Try it – Using only the entries below, copy exactly the lines that begin at the one with "Viewport: 1218px width, 542px" and end at the one with "Task: Enable Use", both included. Drop the pictures.

Data under study –
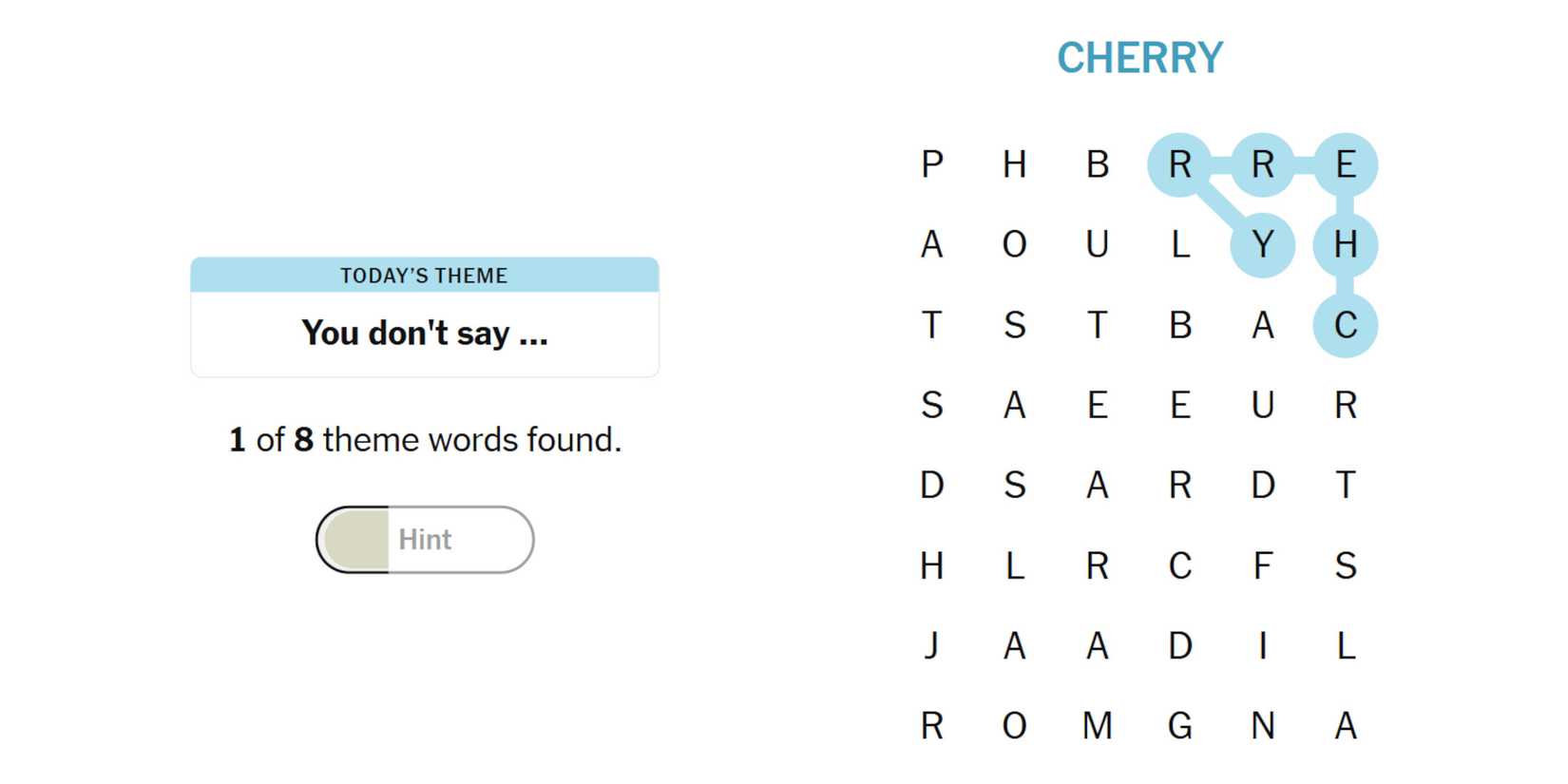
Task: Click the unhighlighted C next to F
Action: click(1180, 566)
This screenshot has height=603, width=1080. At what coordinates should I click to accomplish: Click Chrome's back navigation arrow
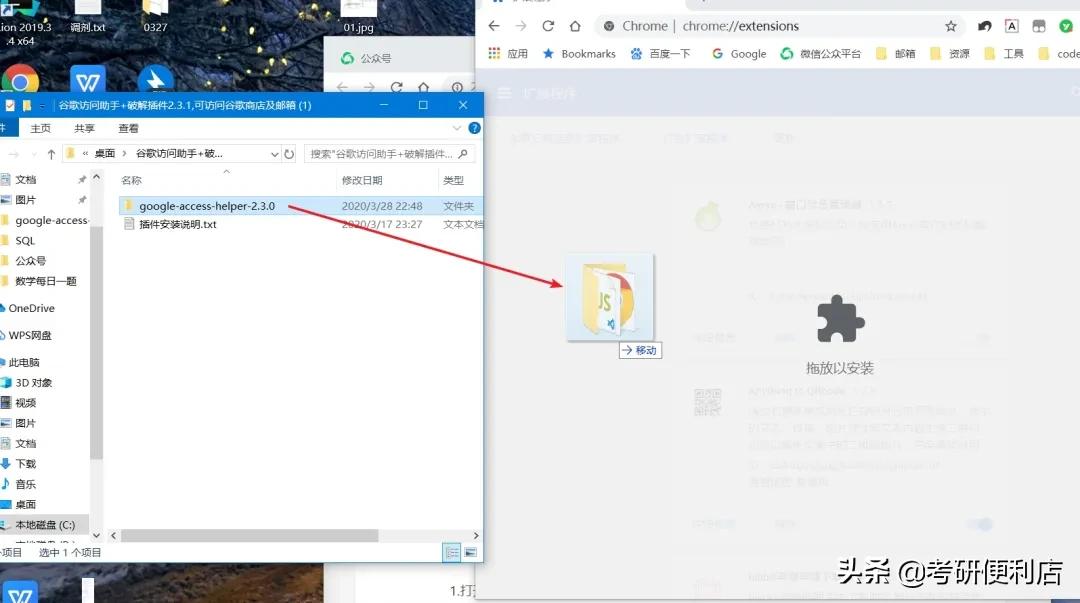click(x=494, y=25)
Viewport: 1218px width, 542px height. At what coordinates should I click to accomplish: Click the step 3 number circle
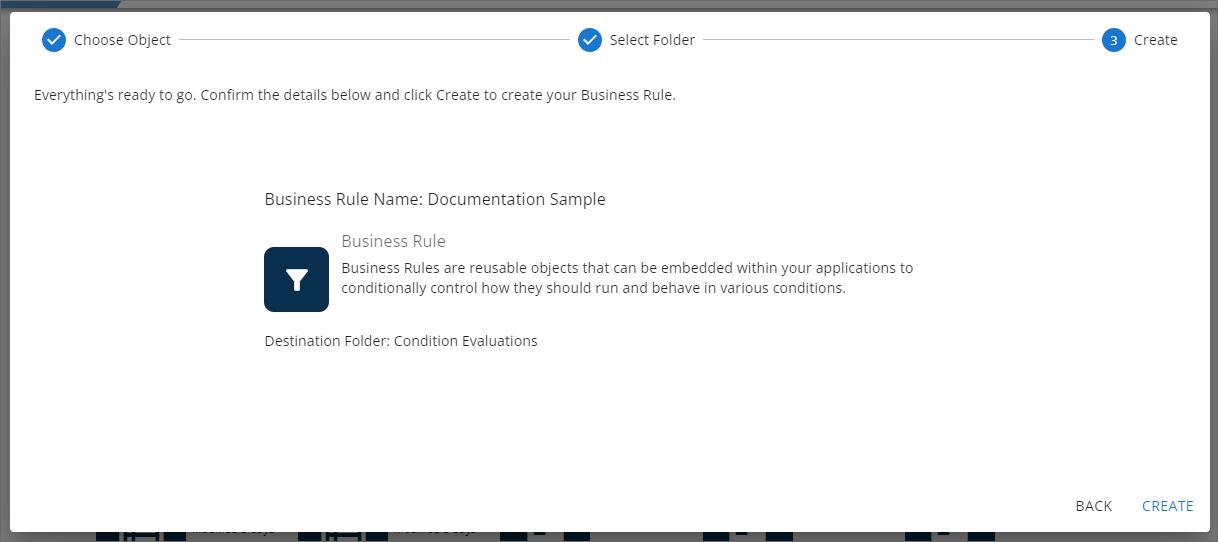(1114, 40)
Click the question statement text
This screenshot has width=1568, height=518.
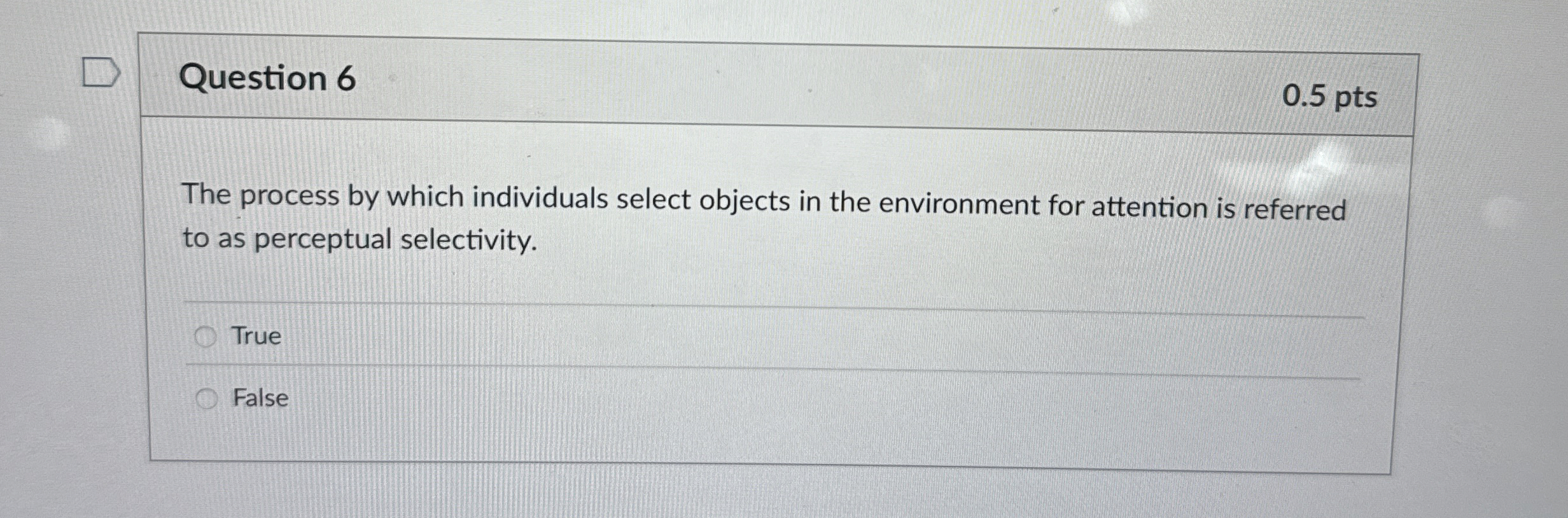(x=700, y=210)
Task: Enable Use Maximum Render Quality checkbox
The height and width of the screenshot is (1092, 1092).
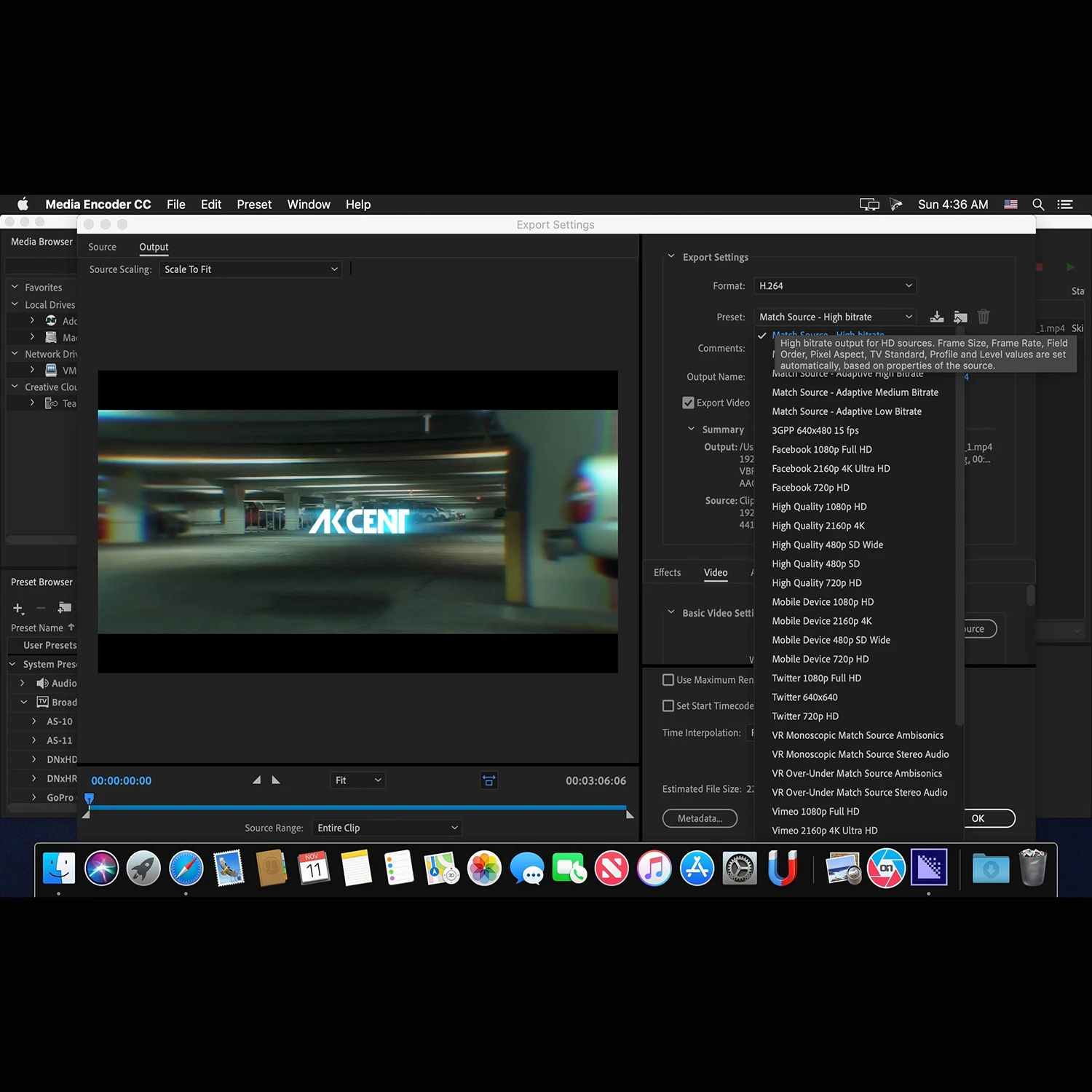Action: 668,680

Result of this exercise –
Viewport: 1218px width, 542px height. At what coordinates should I click to accomplish: Click the step 3 number circle
(1114, 40)
Click the question statement text
This screenshot has width=1568, height=518.
(x=700, y=210)
Task: Enable Use Maximum Render Quality checkbox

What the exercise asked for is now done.